+
+ imask = ~mask;
+
+ /* Top bits are different, so crossed a boundary */
+ if ((start & imask) != (end & imask))
+ return true;
+
+ return false;
+}
+
I'm not sure what is going on with your mail client here.
Shall we ensure here that we don't cross max limit of atomic write supported by
device? It seems that if the boundary size is not advertized by the device
(in fact, I have one NVMe drive which has boundary size zero i.e. nabo/nabspf/
nawupf are all zero but awupf is non-zero) then we (unconditionally) allow
merging. However it may be possible that post merging the total size of the
request may exceed the atomic-write-unit-max-size supported by the device and
if that happens then most probably we would be able to catch it very late in
the driver code (if the device is NVMe).
So is it a good idea to validate here whether we could potentially exceed
the atomic-write-max-unit-size supported by device before we allow merging?
Note that we have atomic_write_max_bytes and atomic_write_max_unit_size,
and they are not always the same thing.
In case we exceed the atomic-write-max-unit-size post merge then don't allow
merging?
We check this elsewhere.

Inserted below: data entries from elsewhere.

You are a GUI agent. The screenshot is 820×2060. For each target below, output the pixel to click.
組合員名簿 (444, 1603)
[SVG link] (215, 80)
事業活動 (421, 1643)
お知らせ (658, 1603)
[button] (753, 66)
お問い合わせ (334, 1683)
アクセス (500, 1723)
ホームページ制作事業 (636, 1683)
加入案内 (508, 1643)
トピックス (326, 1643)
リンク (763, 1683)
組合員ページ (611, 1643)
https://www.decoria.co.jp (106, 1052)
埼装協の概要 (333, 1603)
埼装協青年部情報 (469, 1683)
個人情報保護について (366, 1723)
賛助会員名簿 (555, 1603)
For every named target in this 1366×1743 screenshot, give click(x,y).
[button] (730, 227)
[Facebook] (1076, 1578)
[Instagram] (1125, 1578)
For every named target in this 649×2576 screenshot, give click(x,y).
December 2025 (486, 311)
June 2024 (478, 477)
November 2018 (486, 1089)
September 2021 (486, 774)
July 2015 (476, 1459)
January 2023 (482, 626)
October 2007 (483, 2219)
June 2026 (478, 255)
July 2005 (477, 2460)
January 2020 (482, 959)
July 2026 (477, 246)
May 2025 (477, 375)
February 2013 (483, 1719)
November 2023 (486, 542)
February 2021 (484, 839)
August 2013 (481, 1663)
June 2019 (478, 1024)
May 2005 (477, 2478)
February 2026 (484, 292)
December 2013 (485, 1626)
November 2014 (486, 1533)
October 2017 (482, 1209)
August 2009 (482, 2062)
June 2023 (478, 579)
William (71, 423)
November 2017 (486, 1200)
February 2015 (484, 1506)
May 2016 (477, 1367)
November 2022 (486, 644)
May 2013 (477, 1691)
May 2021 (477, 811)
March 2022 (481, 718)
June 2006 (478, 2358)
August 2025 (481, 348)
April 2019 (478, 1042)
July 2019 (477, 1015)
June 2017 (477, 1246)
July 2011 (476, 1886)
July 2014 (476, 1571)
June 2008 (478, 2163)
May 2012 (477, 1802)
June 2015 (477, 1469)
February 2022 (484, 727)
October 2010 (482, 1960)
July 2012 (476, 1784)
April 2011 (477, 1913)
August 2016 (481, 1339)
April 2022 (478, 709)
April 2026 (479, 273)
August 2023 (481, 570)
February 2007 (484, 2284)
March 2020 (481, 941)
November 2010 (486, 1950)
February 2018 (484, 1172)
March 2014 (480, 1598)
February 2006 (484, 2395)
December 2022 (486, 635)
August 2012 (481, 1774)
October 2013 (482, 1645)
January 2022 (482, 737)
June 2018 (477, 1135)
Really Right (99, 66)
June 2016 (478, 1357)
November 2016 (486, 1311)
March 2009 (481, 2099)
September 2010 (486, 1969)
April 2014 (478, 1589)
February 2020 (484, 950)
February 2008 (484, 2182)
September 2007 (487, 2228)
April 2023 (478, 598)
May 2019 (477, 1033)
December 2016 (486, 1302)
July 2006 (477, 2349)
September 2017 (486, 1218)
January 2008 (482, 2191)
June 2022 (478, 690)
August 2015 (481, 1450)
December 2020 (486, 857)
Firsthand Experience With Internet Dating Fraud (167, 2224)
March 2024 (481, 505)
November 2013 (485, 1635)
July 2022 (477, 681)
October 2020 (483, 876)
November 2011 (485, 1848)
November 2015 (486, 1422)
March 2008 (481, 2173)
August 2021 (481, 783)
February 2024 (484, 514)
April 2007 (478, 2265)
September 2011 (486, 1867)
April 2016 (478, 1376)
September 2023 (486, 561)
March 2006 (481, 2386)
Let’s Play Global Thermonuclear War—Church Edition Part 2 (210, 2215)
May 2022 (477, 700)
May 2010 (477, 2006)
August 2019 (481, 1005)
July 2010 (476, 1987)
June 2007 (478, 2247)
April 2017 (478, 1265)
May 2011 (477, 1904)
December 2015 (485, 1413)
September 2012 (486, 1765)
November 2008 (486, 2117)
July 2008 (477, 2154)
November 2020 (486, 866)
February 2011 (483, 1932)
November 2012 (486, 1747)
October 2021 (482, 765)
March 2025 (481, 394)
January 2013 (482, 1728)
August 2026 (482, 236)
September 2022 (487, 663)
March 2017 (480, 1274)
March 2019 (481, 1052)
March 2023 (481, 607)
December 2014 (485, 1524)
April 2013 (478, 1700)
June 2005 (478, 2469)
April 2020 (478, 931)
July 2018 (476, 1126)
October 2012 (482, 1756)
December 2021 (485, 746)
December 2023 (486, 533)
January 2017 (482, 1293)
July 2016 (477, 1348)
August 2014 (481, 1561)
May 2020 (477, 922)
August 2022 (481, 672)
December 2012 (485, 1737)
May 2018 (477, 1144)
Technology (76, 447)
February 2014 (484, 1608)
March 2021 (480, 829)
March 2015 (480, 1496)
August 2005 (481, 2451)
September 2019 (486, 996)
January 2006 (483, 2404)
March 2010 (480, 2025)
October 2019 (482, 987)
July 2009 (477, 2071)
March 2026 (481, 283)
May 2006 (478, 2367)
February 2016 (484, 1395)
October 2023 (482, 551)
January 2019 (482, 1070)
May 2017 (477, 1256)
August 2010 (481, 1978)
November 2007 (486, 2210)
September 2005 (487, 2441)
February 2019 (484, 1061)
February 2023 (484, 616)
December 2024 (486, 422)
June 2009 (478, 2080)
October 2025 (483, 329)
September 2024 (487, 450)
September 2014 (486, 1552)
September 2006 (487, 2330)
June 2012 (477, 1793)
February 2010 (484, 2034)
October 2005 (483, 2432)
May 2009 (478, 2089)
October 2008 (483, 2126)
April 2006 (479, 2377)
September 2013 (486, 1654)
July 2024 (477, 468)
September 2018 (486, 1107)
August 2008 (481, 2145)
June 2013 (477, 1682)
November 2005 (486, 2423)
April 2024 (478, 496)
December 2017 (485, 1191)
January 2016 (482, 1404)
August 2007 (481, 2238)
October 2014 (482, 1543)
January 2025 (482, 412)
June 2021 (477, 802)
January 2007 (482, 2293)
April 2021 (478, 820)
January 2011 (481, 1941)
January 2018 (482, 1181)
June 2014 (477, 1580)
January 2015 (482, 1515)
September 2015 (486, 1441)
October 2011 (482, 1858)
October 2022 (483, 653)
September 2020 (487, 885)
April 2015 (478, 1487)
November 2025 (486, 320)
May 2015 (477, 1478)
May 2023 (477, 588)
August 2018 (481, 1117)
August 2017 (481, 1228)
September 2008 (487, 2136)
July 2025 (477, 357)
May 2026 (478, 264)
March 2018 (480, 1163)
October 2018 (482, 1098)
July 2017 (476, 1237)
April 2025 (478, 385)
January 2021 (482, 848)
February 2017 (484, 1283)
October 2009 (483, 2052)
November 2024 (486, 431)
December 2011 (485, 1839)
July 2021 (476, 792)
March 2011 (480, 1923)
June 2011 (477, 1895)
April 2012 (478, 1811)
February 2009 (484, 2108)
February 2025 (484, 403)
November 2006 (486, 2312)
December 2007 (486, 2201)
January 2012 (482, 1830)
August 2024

I just expanded the normal check for max
request size to cover atomic writes.
Normally we check that a merged request would not exceed max_sectors
value, and this max_sectors value can be got from
blk_queue_get_max_sectors().
So if you check a function like ll_back_merge_fn(), we have a merging
size check:
if (blk_rq_sectors(req) + bio_sectors(bio) >
blk_rq_get_max_sectors(req, blk_rq_pos(req))) {
req_set_nomerge(req->q, req);
return 0;
}
And here the blk_rq_get_max_sectors() -> blk_queue_get_max_sectors()
call now also supports atomic writes (see patch #7):
@@ -167,7 +167,16 @@ static inline unsigned get_max_io_size(struct bio *bio,
{
...
+ if (bio->bi_opf & REQ_ATOMIC)
+ max_sectors = lim->atomic_write_max_sectors;
+ else
+ max_sectors = lim->max_sectors;
Note that we do not allow merging of atomic and non-atomic writes.